Quelques articles et surtout des entretiens dont Nabokov ne sort pas plus grandi que rétréci.
Curieusement indemne.
« En préparant les entretiens, invariablement j’écris mes réponses (en ajoutant parfois des questions supplémentaires). » Elles « doivent être considérées comme un texte inédit et devraient être imprimées textuellement et intégralement : j’en conserve d’ailleurs la propriété littéraire (…) Il se peut que je fasse des observations improvisées ou des plaisanteries durant mon entretien, mais elles ne doivent être publiées qu’avec mon accord ». Ouf : c’est ce qui s’appelle préparer le terrain (Breton faisait de même, dont les réponses étaient toujours écrites), et en conserver toujours jalousement la maîtrise.

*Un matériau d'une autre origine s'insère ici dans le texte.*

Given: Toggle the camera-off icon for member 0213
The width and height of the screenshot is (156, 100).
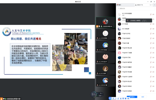Looking at the screenshot, I should tap(154, 29).
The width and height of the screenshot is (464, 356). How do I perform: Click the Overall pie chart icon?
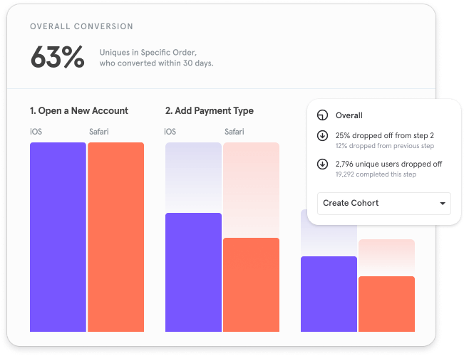click(x=322, y=115)
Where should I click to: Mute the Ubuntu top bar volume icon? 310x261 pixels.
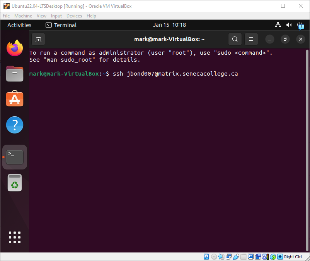coord(289,25)
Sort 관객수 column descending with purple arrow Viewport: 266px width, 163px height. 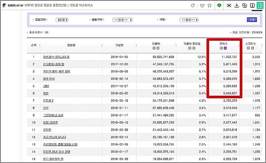tap(225, 48)
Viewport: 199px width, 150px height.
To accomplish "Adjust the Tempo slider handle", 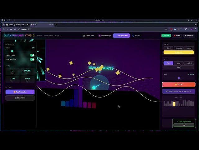I will (x=179, y=78).
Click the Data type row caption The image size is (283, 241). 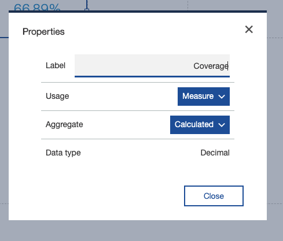point(63,153)
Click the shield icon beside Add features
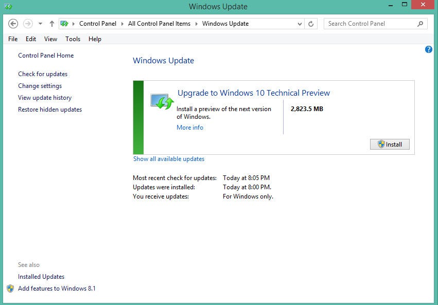This screenshot has height=305, width=438. 11,289
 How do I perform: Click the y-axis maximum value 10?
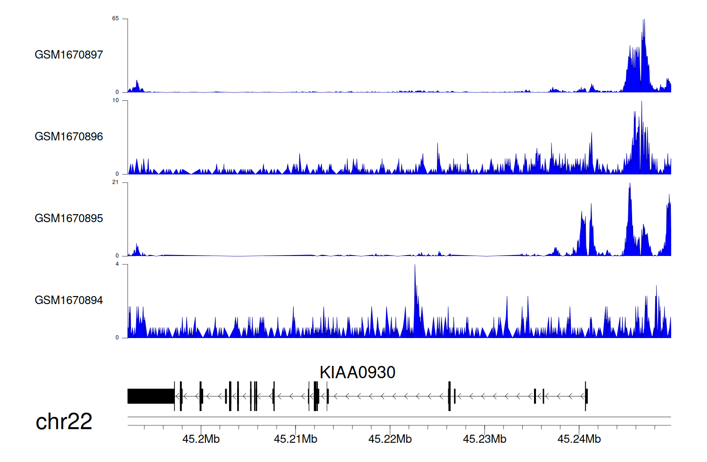tap(115, 100)
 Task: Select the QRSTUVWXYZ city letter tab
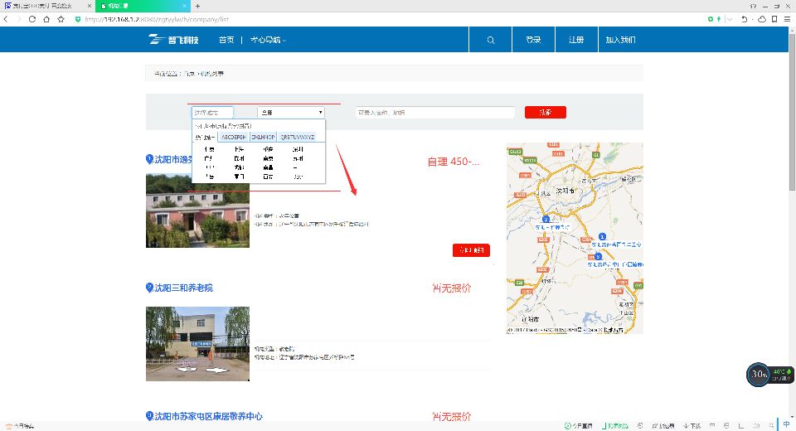297,136
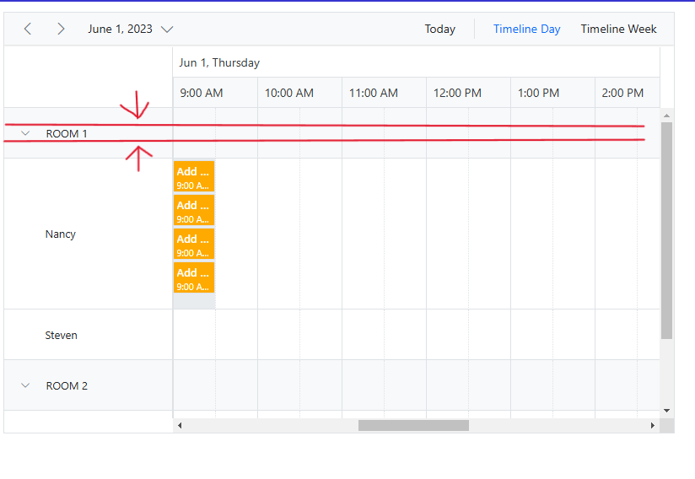695x479 pixels.
Task: Collapse the ROOM 1 group
Action: coord(25,133)
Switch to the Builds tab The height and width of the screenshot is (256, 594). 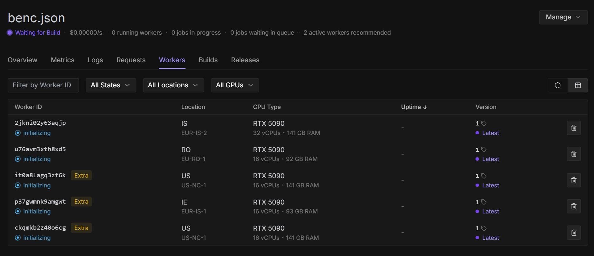click(208, 60)
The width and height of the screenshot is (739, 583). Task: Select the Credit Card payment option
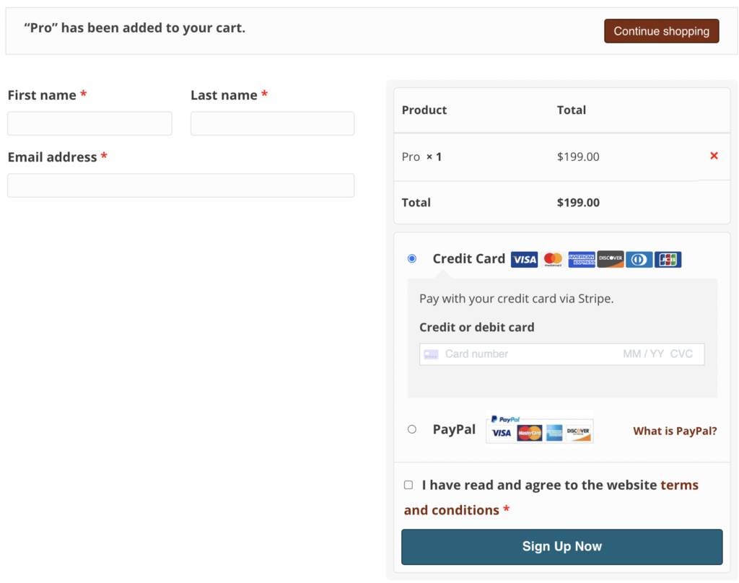pyautogui.click(x=412, y=258)
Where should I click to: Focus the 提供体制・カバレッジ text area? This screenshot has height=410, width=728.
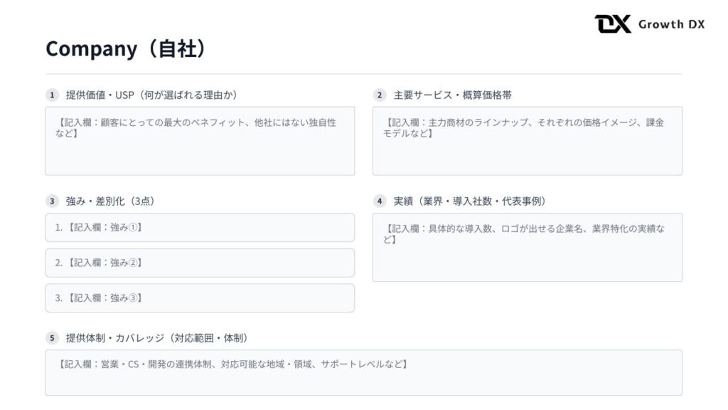click(363, 372)
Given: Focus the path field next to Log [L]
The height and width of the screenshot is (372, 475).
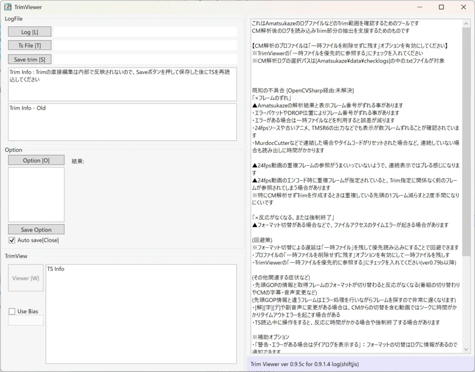Looking at the screenshot, I should pyautogui.click(x=145, y=32).
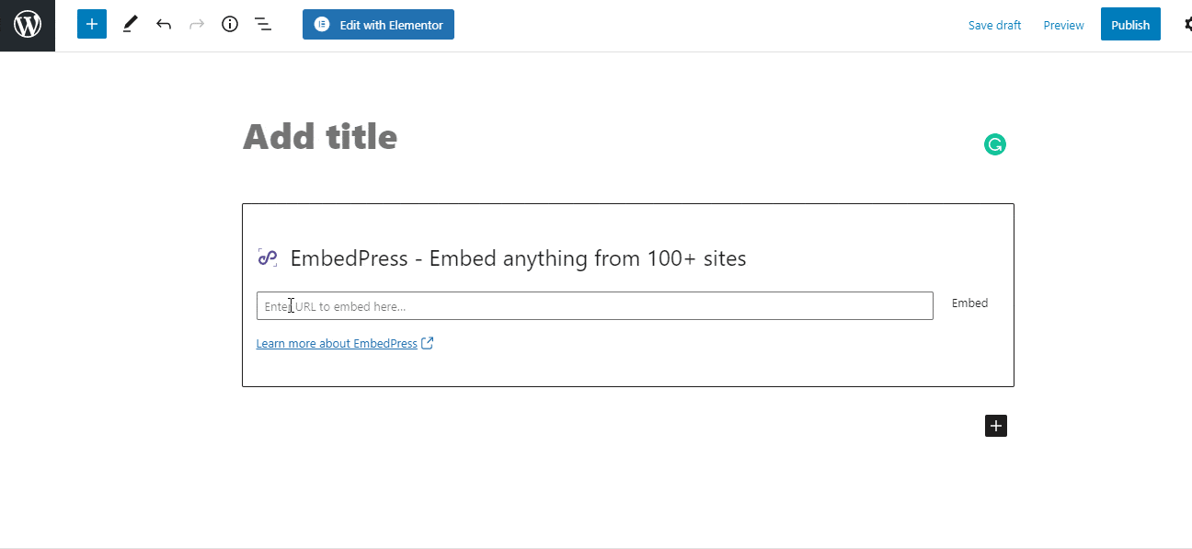The height and width of the screenshot is (549, 1192).
Task: Open the post Preview
Action: click(x=1063, y=25)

Dans un système à ce point verrouillé, il ne faut pas s’étonner que rien ne filtre. Lorsqu’une question déjoue le bel ordre, il est toujours possible de lui opposer une fin de non-recevoir -en soulignant même, narquois, l’esquive : « J’ai accumulé ici suffisamment d’aphorismes pour faire croire que votre question à propos d’Ada a reçu une réponse. »

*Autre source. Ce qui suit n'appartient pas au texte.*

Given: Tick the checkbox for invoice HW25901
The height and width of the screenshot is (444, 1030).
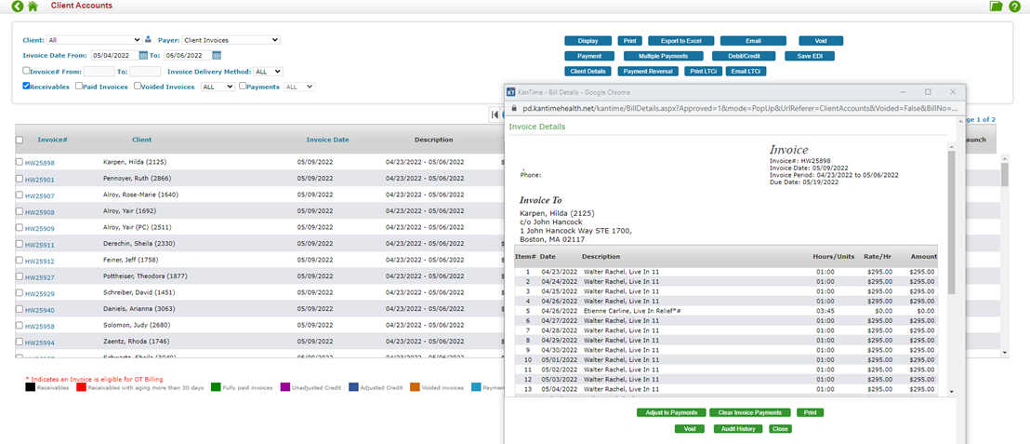Looking at the screenshot, I should 20,179.
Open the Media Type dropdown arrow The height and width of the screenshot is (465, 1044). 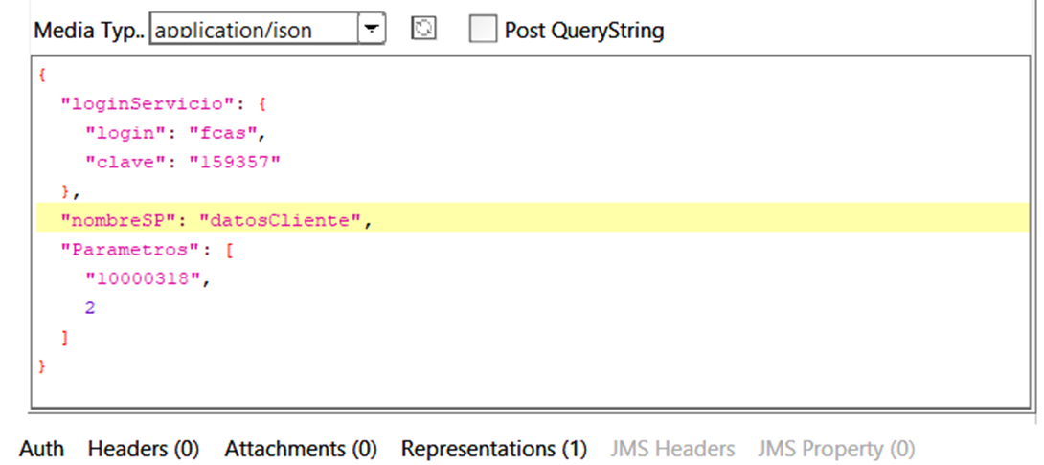click(x=371, y=30)
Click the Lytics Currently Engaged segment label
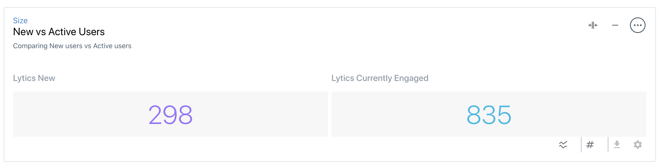 (380, 78)
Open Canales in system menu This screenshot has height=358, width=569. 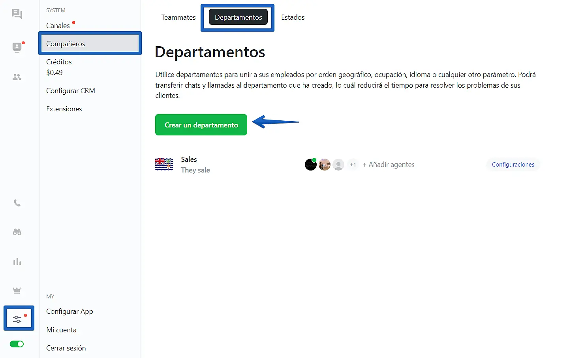tap(58, 26)
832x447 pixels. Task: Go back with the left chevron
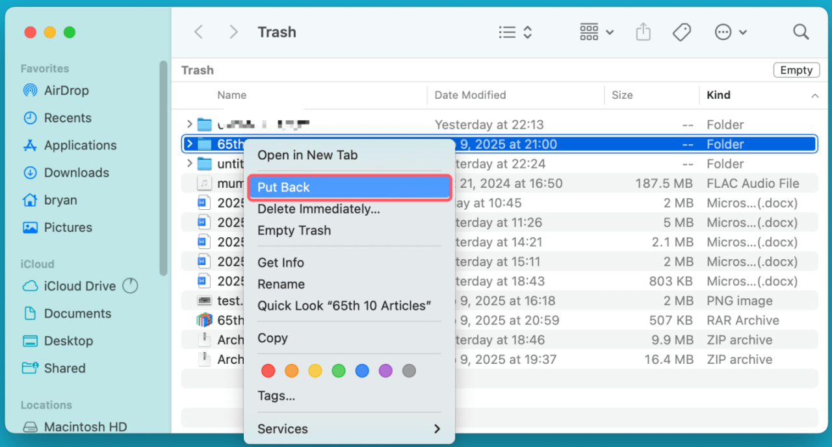coord(199,32)
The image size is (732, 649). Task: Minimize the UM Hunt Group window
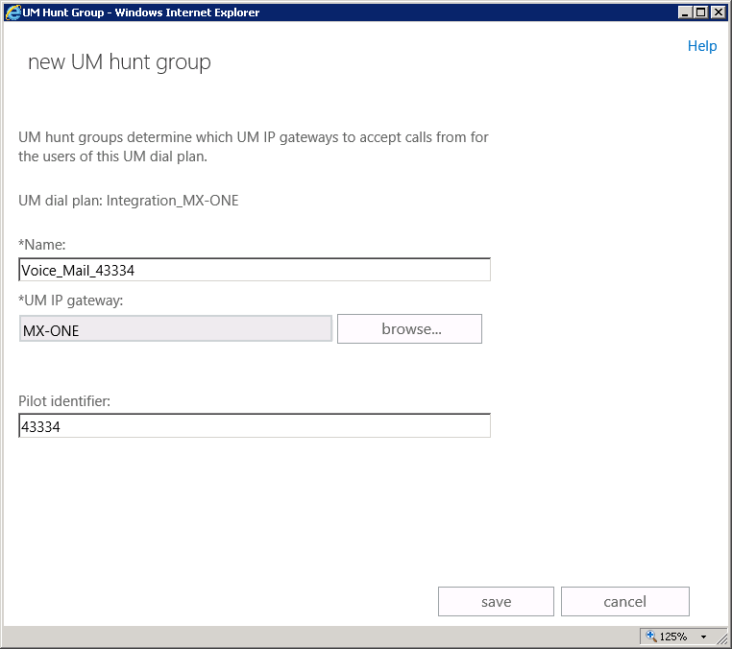click(x=684, y=12)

Une fois, juste, alors qu’il se remémore avec un plaisir gourmand certaines scènes des Laurel et Hardy, le maître semble perdre pied… Mais pour le reste, bienvenue sur la planète Nabokov, aux reliefs sans surprise. L’archer virevolte, et décoche ses flèches accoutumées, pourfendant (presque) tout ce qui brille au ciel de son siècle. Il est une modernité intellectuelle assommante : pêle-mêle, le « charlatan viennois » et la cohorte des analystes, le discours social et « les monographies savantes sur des groupes minoritaires », « le genre entretien à la française qui commence par : Jeanne Dupont, qui êtes-vous ?« , »le racket du symbolisme dans les écoles », etc. Évidemment, c’est drôle, et souvent pertinent. Toutefois, accumulation d’entretiens oblige, c’est répétitif (certaines gifles, lorsqu’elles sont administrées ponctuellement dans les romans, claquent plus flamboyantes) et parfois même exaspérant : « Je suis immunisé contre toute opinion », claironne Nabokov, mais combien faut-il de cynisme ou d’aveuglement pour évoquer « l’aide sincère et désintéressée que les États-Unis apportent aux nations en détresse » !

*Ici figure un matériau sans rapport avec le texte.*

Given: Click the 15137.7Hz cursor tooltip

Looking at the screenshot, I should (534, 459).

Lire Parti pris revient donc souvent à frayer avec un chasseur de papillons sis au Palace Hôtel de Montreux, dont l’assez sale gueule nous toise en couverture. Mais ledit chasseur a su prévenir son auditoire : « Plus le problème est grand, moins il m’intéresse. Certaines de mes plus grandes préoccupations sont des taches de couleur microscopiques ». Il faut donc se munir d’un microscope, car c’est bien dans l’infime, dans le détail, que le créateur de Pnine et Lolita, celui qui « pense en images », s’avère divin -comme dans ces quelques lignes consacrées à la mort d’un poète russe : « encore une fois la vie a été légèrement déplacée, une autre habitude encore -l’habitude qu’on prend soi-même de l’existence d’un autre- a été perdue. Il n’y a nulle consolation si l’on alimente ce sentiment de perte par des souvenirs d’une image humaine, brève, fragile, qui fond comme de la grêle sur le rebord d’une fenêtre. Tournons-nous plutôt vers ses poèmes ». Tout près de l’entreprise délirante de contrôle, il y a encore cette prose, déchirante et infiniment ouverte. Tournons-nous plutôt vers elle, nous voilà réconciliés avec le démiurge.
PARTI PRIS
VLADIMIR NABOKOV
Traduit de l’américain par Vladimir Sikorsky
10/18
378 pages, 55 FF (8,38 E)
Domaine étranger L’enchanteur impavide
août 2001 | Le Matricule des Anges n°35
| par
Gilles Magniont
Un livre
L’enchanteur impavide
Par
Gilles Magniont
Le Matricule des Anges n°35
, août 2001.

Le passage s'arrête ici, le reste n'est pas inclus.